Where the line with "The width and height of the screenshot is (1400, 851)." appears below, start writing out lines exactly, and finish with the line with "Given: Click the For Business button", which is included; write out nothing else.
= Beginning of Section =
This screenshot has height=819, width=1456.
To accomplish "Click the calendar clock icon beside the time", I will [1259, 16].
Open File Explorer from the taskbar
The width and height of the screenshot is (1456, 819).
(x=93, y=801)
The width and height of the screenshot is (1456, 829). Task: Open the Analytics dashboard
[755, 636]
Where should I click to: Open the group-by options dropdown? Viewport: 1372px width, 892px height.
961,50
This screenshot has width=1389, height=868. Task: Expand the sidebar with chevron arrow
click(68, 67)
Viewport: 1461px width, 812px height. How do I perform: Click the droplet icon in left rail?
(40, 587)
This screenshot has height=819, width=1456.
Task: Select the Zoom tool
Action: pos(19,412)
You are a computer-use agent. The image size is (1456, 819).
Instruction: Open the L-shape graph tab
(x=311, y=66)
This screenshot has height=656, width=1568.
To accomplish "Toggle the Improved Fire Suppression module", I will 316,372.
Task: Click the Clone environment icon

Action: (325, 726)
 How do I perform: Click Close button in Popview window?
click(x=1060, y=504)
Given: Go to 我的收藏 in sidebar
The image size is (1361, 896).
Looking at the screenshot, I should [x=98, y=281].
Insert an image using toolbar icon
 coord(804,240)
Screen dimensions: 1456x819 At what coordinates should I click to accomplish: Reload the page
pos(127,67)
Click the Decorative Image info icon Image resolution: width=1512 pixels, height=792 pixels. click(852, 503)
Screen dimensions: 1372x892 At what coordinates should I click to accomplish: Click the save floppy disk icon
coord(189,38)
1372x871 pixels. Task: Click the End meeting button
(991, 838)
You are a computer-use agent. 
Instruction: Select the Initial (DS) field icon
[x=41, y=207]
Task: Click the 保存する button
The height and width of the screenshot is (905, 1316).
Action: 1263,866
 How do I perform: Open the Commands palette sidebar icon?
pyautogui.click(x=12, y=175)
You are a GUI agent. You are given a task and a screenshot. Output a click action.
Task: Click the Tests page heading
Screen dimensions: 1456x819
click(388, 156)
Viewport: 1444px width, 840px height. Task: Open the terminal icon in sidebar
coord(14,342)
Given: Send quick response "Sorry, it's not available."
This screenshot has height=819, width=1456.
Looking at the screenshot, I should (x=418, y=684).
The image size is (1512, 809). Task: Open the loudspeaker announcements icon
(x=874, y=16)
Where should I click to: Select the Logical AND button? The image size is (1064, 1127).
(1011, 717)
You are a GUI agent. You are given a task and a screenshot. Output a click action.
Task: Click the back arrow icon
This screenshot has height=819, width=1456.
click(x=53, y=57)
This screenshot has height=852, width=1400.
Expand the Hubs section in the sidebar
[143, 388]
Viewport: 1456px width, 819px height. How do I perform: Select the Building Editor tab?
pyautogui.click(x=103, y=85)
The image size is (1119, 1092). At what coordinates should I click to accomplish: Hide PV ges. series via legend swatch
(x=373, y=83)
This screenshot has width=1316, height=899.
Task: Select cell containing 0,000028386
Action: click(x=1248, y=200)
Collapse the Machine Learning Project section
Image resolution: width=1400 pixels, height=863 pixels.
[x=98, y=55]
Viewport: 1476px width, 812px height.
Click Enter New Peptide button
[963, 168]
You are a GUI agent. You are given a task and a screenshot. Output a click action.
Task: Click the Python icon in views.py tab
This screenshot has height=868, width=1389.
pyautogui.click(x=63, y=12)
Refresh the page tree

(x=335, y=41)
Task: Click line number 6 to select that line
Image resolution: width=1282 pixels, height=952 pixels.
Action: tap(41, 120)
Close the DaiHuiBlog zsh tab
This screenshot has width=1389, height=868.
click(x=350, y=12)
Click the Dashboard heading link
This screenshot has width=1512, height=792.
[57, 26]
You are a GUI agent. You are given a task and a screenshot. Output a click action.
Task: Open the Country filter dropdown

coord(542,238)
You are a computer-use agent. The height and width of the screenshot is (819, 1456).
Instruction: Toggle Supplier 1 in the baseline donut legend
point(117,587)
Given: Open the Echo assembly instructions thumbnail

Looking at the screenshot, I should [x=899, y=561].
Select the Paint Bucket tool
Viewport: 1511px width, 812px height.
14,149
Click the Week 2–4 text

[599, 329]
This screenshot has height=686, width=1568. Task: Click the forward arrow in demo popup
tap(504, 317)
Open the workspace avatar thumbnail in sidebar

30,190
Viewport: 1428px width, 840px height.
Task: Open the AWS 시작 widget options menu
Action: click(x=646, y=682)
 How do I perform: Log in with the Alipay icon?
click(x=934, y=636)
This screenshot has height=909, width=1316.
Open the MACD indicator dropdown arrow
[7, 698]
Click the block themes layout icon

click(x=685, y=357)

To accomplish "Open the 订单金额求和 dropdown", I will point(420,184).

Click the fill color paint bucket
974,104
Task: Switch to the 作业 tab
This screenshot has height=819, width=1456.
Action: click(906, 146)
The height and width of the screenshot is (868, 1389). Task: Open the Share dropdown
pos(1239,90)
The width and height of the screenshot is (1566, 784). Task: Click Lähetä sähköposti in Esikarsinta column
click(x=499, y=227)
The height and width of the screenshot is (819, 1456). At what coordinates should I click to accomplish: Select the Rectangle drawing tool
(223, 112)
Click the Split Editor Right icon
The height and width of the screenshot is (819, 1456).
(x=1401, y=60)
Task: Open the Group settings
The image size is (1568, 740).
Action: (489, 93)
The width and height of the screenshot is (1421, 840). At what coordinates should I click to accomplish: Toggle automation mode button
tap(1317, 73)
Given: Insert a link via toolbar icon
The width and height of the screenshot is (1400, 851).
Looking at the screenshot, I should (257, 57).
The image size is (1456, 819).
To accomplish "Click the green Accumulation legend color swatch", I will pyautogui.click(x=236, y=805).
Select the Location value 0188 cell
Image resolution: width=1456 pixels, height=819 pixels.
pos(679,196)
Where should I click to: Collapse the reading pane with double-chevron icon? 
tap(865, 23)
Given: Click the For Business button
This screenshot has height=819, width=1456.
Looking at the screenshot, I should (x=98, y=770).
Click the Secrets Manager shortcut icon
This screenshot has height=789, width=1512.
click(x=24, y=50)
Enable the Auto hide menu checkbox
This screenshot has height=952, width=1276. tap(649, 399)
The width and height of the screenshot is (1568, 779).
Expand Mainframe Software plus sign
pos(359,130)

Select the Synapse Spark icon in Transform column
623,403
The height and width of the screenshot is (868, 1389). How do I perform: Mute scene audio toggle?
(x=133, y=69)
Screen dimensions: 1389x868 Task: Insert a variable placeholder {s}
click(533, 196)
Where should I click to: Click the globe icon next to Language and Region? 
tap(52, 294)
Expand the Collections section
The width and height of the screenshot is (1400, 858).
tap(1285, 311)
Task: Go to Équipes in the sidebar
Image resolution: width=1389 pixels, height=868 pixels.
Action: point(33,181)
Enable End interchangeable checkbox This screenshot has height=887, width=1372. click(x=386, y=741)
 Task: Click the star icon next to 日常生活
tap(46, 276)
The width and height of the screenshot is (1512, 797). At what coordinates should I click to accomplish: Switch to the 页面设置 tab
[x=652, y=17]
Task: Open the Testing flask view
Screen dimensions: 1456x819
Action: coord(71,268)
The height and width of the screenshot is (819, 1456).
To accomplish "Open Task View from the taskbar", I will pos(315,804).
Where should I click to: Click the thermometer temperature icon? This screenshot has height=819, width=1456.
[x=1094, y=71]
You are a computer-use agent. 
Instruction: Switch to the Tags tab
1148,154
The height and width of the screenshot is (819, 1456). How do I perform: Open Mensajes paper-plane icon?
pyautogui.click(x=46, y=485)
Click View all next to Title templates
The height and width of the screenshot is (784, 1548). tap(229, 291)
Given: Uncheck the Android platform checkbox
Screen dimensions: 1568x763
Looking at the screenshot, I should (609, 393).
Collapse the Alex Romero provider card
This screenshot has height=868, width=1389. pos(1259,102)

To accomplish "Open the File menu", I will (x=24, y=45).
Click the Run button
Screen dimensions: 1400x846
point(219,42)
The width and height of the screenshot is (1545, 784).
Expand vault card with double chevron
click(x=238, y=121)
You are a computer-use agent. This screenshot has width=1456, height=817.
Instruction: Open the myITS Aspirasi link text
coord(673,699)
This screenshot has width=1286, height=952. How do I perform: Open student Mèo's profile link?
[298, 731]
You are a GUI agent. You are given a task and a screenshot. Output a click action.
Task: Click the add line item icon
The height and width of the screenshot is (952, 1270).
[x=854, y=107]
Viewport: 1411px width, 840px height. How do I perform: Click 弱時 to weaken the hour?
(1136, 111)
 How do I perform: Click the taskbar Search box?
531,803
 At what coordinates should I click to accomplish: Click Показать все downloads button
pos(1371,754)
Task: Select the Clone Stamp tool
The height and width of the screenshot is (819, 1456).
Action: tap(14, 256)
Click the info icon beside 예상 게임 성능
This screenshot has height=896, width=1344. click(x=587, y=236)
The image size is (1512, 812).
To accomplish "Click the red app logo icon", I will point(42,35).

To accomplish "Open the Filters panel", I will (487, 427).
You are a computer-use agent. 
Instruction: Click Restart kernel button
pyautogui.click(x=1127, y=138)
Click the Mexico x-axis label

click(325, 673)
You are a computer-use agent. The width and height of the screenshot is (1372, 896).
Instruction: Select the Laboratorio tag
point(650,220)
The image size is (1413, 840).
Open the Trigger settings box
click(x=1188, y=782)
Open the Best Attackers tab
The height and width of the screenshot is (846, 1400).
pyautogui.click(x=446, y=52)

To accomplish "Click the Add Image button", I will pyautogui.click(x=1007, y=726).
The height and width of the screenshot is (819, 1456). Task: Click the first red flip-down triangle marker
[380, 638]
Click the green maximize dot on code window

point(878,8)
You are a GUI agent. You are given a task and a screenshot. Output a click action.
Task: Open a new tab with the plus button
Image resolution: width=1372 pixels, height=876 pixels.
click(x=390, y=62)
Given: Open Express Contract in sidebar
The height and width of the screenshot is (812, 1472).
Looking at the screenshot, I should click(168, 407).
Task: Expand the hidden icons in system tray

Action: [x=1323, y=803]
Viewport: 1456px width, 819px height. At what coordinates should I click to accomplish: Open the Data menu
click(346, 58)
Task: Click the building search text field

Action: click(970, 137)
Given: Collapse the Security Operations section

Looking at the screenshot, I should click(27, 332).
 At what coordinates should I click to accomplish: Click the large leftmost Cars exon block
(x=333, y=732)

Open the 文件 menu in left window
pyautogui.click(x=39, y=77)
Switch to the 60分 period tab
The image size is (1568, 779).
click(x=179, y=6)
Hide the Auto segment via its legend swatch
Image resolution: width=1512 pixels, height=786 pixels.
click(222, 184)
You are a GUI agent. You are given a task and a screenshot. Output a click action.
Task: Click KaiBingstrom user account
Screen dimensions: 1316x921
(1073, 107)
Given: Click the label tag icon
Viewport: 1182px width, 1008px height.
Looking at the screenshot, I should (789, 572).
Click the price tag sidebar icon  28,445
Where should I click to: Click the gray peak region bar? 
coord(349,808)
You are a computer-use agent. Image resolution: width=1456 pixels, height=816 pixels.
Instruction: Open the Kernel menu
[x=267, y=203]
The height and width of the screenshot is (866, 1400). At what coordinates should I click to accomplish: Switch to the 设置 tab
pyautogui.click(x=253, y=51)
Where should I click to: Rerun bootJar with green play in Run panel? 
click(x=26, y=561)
= End of Section =
**WRITTEN RESPONSE:**
The width and height of the screenshot is (1400, 851).
Looking at the screenshot, I should (257, 57).
The image size is (1456, 819).
To accomplish "Click the green Accumulation legend color swatch", I will pyautogui.click(x=236, y=805).
Select the Location value 0188 cell
Image resolution: width=1456 pixels, height=819 pixels.
pos(679,196)
Where should I click to: Collapse the reading pane with double-chevron icon? 
tap(865, 23)
Given: Click the For Business button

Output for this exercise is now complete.